Artificial intelligence (AI) will have a big effect on the Fourth Industrial Revolution and cause more disruption than the steam engine and the First Industrial Revolution, according to the Bank of England’s Chief Economist.
Do you have the right skills to stop you becoming technologically obsolete? We explore more in this blog post.
The Bank of England’s Chief Economist Andy Haldane has warned that many people risk becoming ‘technologically unemployed’ unless there is a skills revolution in the UK.
He said that disruption in the hotly anticipated Fourth Industrial Revolution would be on a much greater scale than the first Victorian Industrial Revolution.
One of the major differences between the Fourth Industrial Revolution and those that came before is the technology driving it. AI has the power to perform intellectual tasks as well the routine manual work that was replaced by technologies like the steam engine, the telephone and the internet.
Haldane also said that it was important that we learned the ‘lessons of history’ and ensure that people have sufficient training to take advantage of new opportunities on the job market.
Last month, a YouGov survey revealed that almost a quarter of British workers are concerned about robots eventually replacing them. Seven percent of workers thought that their job would change for the worse and 23% were worried that their current job would not be needed.
The reality could be significantly worse than this. An Oxford University study carried out in 2013 concluded that 47% of America’s and 35% of the UK’s jobs were at a high risk of being automated by machines ‘over the next decade or two’.
Given the rate of technological change, it is important that people meet the challenge seriously, and prepare for changes in the future job market.
You should remember that – as well as making some jobs obsolete – the new technological wave will also bring about new opportunities.
Analysis from accountancy giant PwC recently found that AI would create as many jobs as it displaced over the next 20 years. They reported that AI would boost economic growth, creating new roles as others became obsolete.
Although new opportunities from AI are harder to quantify, it is likely that there will be winners and losers across industries and job types.
Some sectors would benefit disproportionately from AI, with jobs in health increasing by 22%, scientific and technical services by 16% and education by 6%.
By contrast manufacturing jobs could fall by 25%, transport and storage by 22% and public administration by 18%, PwC said.
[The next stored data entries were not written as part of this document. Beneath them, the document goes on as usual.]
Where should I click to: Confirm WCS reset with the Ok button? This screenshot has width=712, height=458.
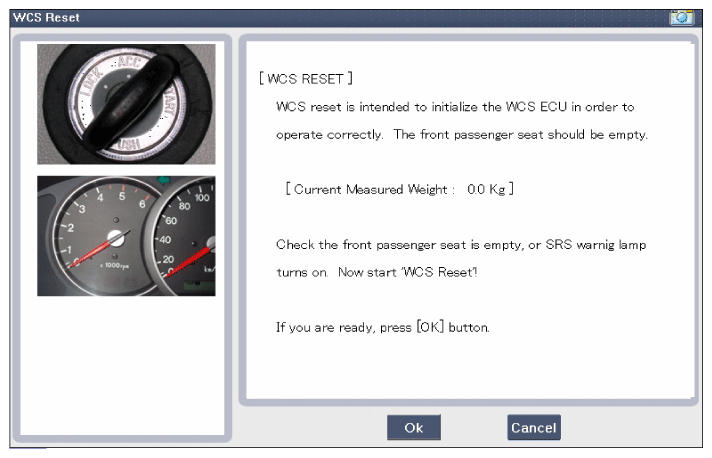(414, 428)
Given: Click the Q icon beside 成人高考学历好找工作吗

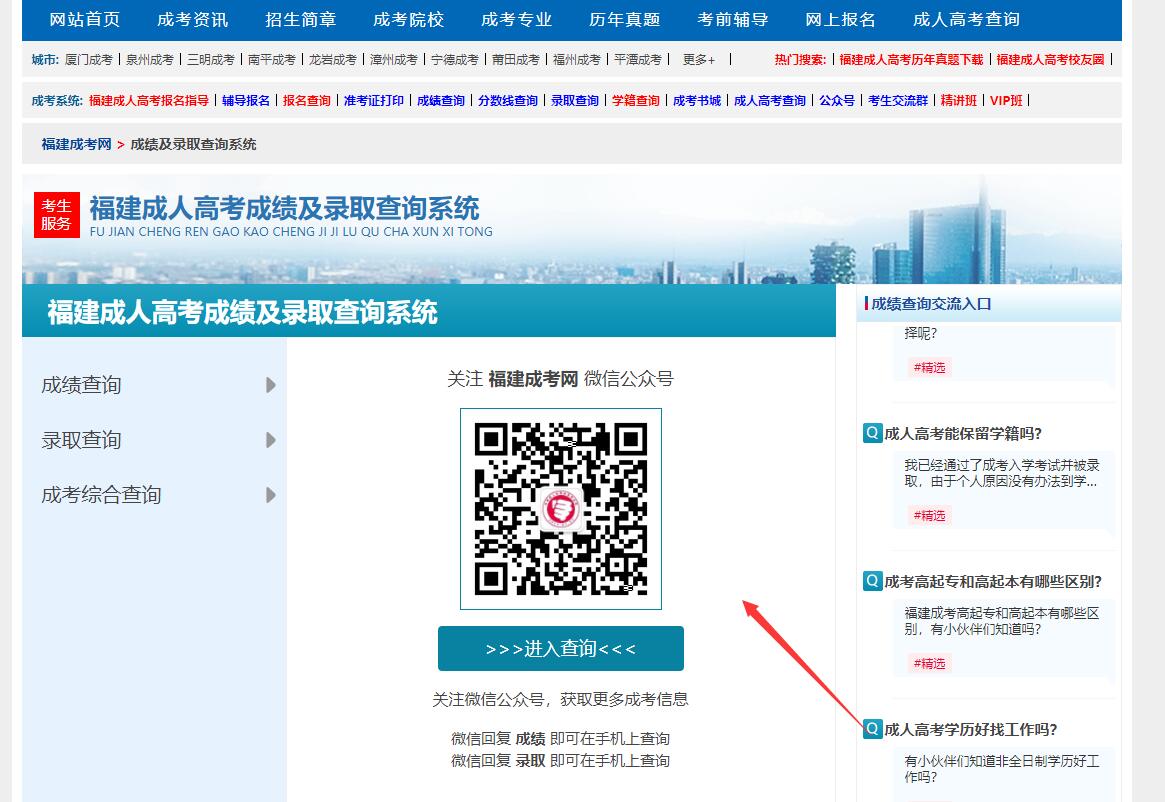Looking at the screenshot, I should tap(872, 729).
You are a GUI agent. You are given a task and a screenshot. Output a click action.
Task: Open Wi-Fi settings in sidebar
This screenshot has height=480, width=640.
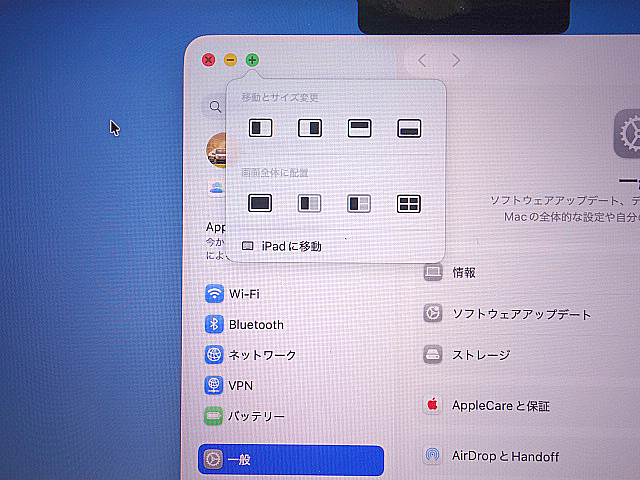(244, 294)
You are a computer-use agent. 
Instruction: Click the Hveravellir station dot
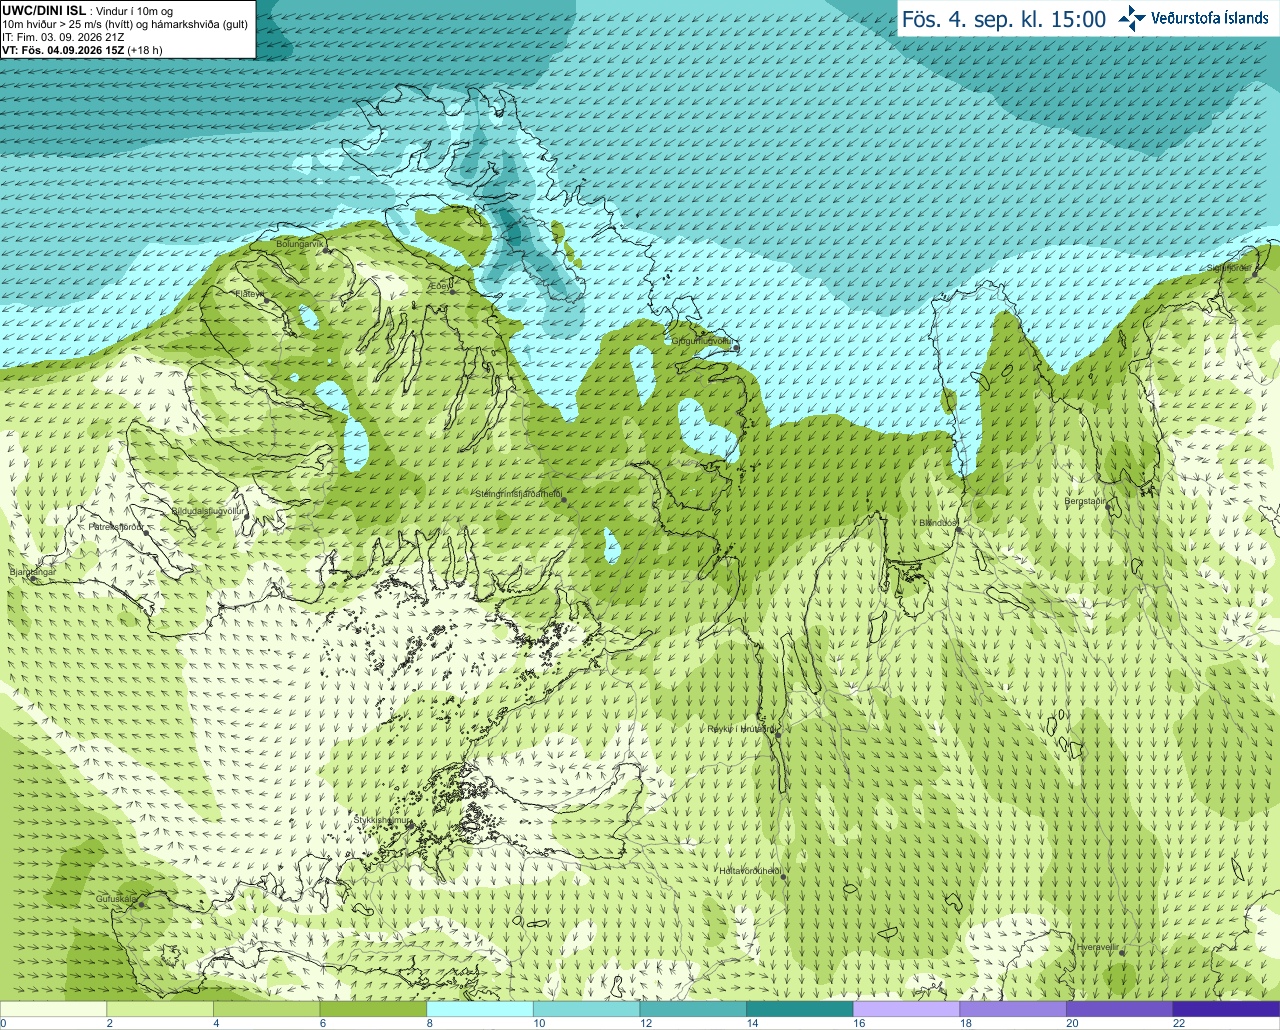1122,953
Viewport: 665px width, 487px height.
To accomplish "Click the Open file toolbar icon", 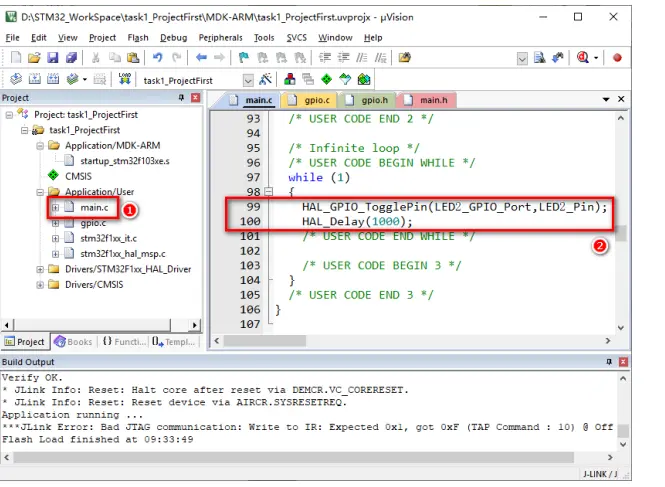I will [x=33, y=58].
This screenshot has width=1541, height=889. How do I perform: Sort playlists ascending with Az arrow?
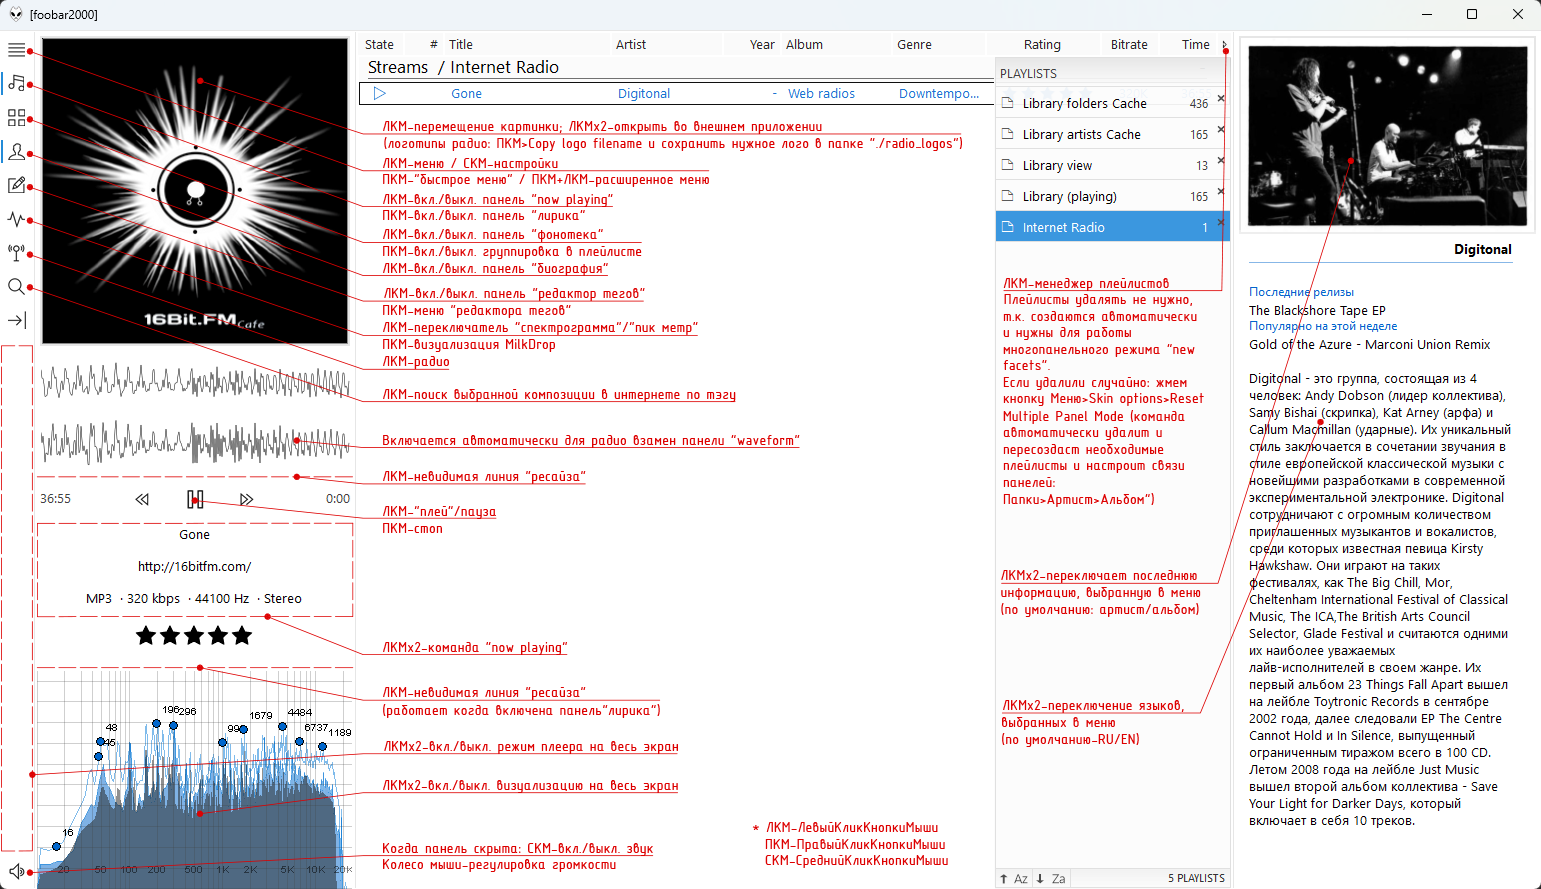click(x=1013, y=879)
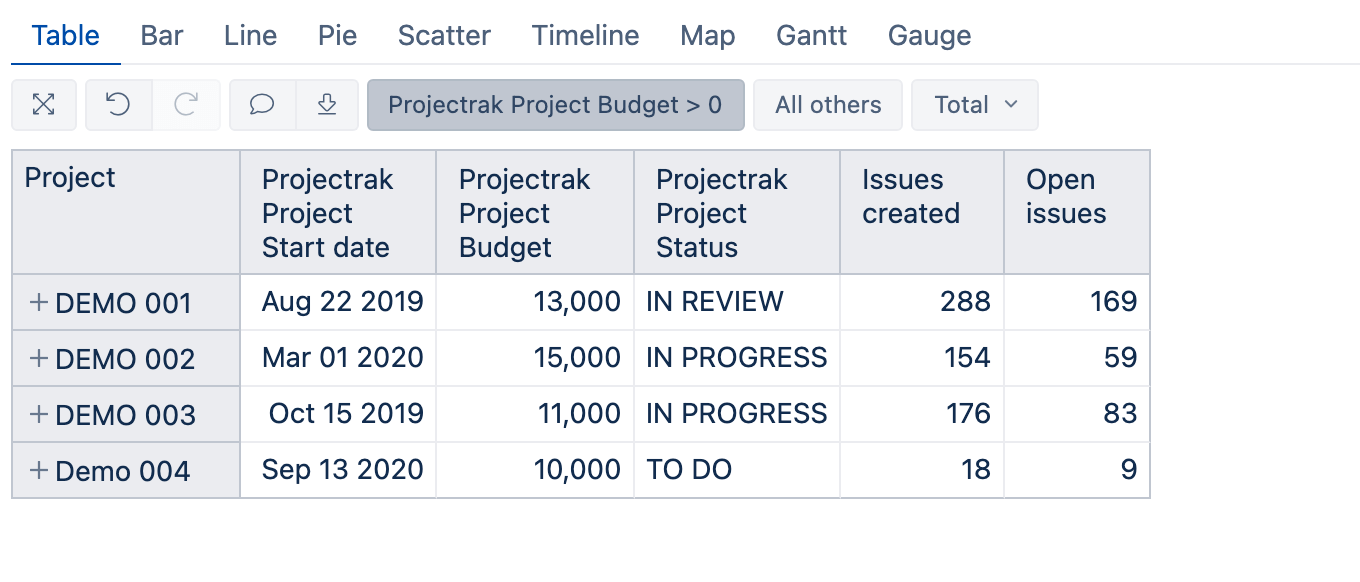This screenshot has width=1360, height=582.
Task: Click the Issues created column header
Action: click(x=922, y=212)
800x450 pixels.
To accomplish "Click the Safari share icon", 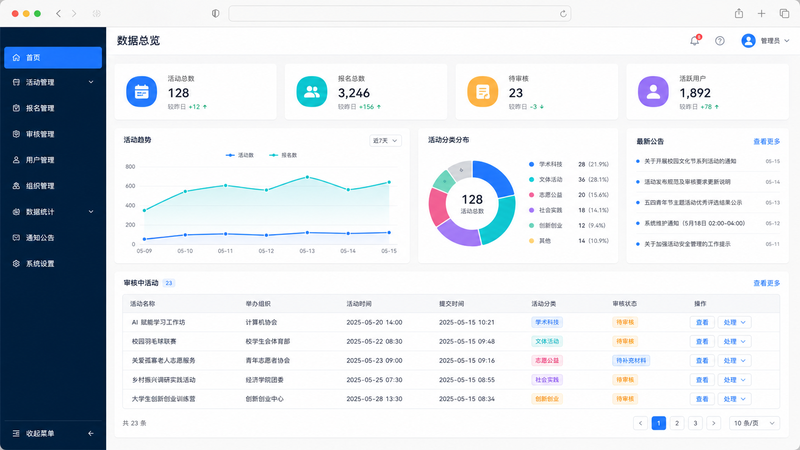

It is also likely that automation and algorithms will change the nature of many jobs. Writing in the Guardian, Labour MP and Chair of the Home Affairs Committee Yvette Cooper pointed to a pilot scheme in Germany as an example of how automation can benefit the wider community.
She said: “Automating routine calculations and data assembly tasks could free up workers to use their strategic and emotional intelligence instead.
“In one pilot scheme in Bremen, Germany, the postal service has teamed up with local government, healthcare and welfare associations to allow mail carriers to call in on elderly citizens as part of their daily rounds, opening up new roles while reducing the burden on care providers.”
If you are worried about your job, the BBC has a good resource to assess the likelihood that your job could be automated in the next two decades.
There are many skills that can’t be done simply by machines. Jobs that require intrinsically ‘human’ qualities like empathy, creativity and strategic thinking are not easy to do for machines and so these jobs are likely to be safer from change.
We have listed some of the skills are most essential to develop if you want to have hard currency in the future job market.
All good doctors, carers and therapists can recognise and respond to human emotions. AI does have some medical applications. For example, a trial at Moorfield Eye Hospital in London found that a machine could read complex eye scans and diagnose eye disease as accurately as some leading experts.
But machines aren’t very good at empathy and you probably wouldn’t want a robot telling you that you that you need to start wearing glasses.
Critical thinking is the process of analysing and applying ideas skilfully and practically and it is very hard to do it well. Computers are getting better at certain aspects of critical thinking like observation, but they are not particularly strong at other parts of the process, like implementing strategies.
Machines can complete individual tasks, but critical thinking and strategy is the stuff that gives these individual tasks meaning. Machines would not be very good at devising a strategy to win a court case or analysing customer feedback forms to develop customer service training for employees.
Creativity is one of those qualities that is intrinsically human. Ever wondered why you have your best ideas in the shower? Creativity works in mysterious ways, so it is difficult to quantify and even harder to replicate in a machine.
Computer neural networks still have difficulty creating things like recipe ideas (see below). So writers, inventors, artists, musicians and anyone else that uses creativity every day probably has a safe job for now.
The fourth industrial revolution is likely to favour anyone with strong digital skills. Saying ‘digital skills’ is a bit of a cop out, because it is very broad, but it includes a wide variety of skills related to computers and the internet.
This is likely to be an area of key growth in the future job market. Already, some of the most in-demand roles are programmers, app developers, cyber security specialists and, of course, experts in AI. There is also likely to be a lot of demand for people with the skills to manage, install and maintain technological infrastructure.